#### Information supplied ####
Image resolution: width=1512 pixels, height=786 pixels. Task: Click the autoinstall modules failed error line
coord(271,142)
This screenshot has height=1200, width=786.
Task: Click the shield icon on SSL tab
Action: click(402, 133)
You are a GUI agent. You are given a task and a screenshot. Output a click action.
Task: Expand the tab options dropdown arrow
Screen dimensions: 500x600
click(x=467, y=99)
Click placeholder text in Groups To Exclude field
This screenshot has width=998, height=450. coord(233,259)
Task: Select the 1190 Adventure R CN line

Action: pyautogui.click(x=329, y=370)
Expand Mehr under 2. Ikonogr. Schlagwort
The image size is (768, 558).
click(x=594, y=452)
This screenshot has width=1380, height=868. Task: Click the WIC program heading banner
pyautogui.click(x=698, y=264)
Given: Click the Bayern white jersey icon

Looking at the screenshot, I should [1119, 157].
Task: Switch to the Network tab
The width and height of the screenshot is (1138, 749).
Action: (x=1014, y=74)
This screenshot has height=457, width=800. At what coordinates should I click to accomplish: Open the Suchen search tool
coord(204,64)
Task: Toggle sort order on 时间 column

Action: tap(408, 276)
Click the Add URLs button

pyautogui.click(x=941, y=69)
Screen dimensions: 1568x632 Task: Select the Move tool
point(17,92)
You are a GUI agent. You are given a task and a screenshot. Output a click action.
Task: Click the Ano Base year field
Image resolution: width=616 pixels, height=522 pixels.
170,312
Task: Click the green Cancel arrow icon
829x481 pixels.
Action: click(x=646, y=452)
####
Activity:
The response should be every record above restated exactly.

Answer area:
Image resolution: width=1512 pixels, height=786 pixels. Task: Click the autoinstall modules failed error line
coord(271,142)
This screenshot has height=1200, width=786.
Task: Click the shield icon on SSL tab
Action: click(402, 133)
You are a GUI agent. You are given a task and a screenshot. Output a click action.
Task: Expand the tab options dropdown arrow
Screen dimensions: 500x600
click(x=467, y=99)
Click placeholder text in Groups To Exclude field
This screenshot has width=998, height=450. coord(233,259)
Task: Select the 1190 Adventure R CN line

Action: pyautogui.click(x=329, y=370)
Expand Mehr under 2. Ikonogr. Schlagwort
The image size is (768, 558).
click(x=594, y=452)
This screenshot has width=1380, height=868. Task: Click the WIC program heading banner
pyautogui.click(x=698, y=264)
Given: Click the Bayern white jersey icon

Looking at the screenshot, I should [1119, 157].
Task: Switch to the Network tab
The width and height of the screenshot is (1138, 749).
Action: (x=1014, y=74)
This screenshot has height=457, width=800. At what coordinates should I click to accomplish: Open the Suchen search tool
coord(204,64)
Task: Toggle sort order on 时间 column

Action: tap(408, 276)
Click the Add URLs button

pyautogui.click(x=941, y=69)
Screen dimensions: 1568x632 Task: Select the Move tool
point(17,92)
You are a GUI agent. You are given a task and a screenshot. Output a click action.
Task: Click the Ano Base year field
Image resolution: width=616 pixels, height=522 pixels.
170,312
Task: Click the green Cancel arrow icon
829x481 pixels.
Action: click(x=646, y=452)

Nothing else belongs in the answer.